The disarming first song from the singer’s 14th album has some lyrical clunkers but acts as a potent reminder of her genre-mashing skills
If any artist has shown her ability to code-switch between styles, it’s Madonna, who’s adroitly shifted from dominatrix to disco queen to Earth mother with previous album cycles. Her latest reinvention is Madame X: the title of her forthcoming 14th album (out 14 June), and also the name of a chameleonic character that she will play across the record. She announced it last week in a cinematic, enjoyably OTT video featuring a panoply of guises that included multiple eye patches and the singer wearing a hooded bonnet as if preparing for Gilead.
In a voiceover she details 15 identities – dancer, prisoner, nun and whore among others – and explains: “Madame X is a secret agent. Traveling around the world.

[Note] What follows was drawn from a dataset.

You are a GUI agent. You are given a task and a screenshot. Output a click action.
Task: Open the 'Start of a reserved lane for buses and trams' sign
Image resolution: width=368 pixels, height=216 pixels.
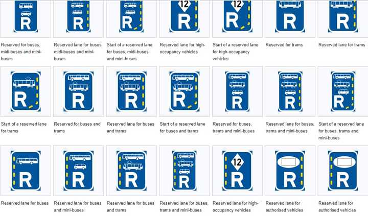coord(184,91)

Changing identities.” And it seems that Madonna’s gaze is reaching just as wide for Madame X, which features the American rap artists SwaeLee and Quavo, as well as the South American superstars Anitta and Maluma, the latter of whom is featured on the album’s iridescent lead single, Medellín.
Co-produced by Madonna’s American Life collaborator Mirwais, Medellín is quite unlike anything we’ve heard from the singer before, and her most subdued lead single since 1998’s stately Frozen. The most initially disarming thing about it is its balmy sense of ease. “I woke up in Medellín,” she sings over airy synths, before slyly adding, “Another me could now begin.” A rhythmic reggaeton beat kicks in for a fiesta-starting chorus, with lovey-dovey call-and-response between the duo. At nearly five minutes, Medellín’s pacing feels refreshingly relaxed, though it wouldn’t be a Madonna co-write without a few lyrical clunkers (“pain” rhymed with “champagne”). It doesn’t exactly do much to dispel stereotypes of Colombia either (“We built a cartel just for love,” she sings).

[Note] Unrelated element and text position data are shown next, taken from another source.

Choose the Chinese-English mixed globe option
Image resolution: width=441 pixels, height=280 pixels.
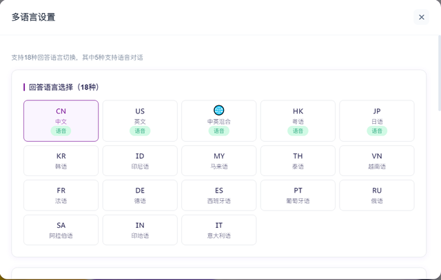click(219, 121)
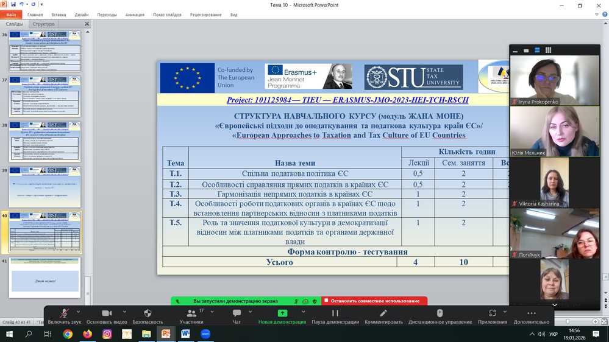The image size is (609, 342).
Task: Expand video panel with bottom chevron
Action: [x=554, y=304]
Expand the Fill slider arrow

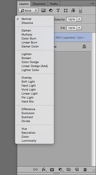(x=79, y=28)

But those are minor quibbles: Medellín is a potent reminder of Madonna’s deft history of meshing genres and a convincing addition to the roll call of western megastars like Beyoncé and Justin Bieber linking up with Spanish-language artists. And unlike the occasional trend-chasing of her most recent albums, MDNA and Rebel Heart, Medellín proves that Madonna is well equipped to weather the demands of today’s listening trends while bringing global styles into her own world. For Madonna, it seems that the streaming age may just speed up her shapeshifting.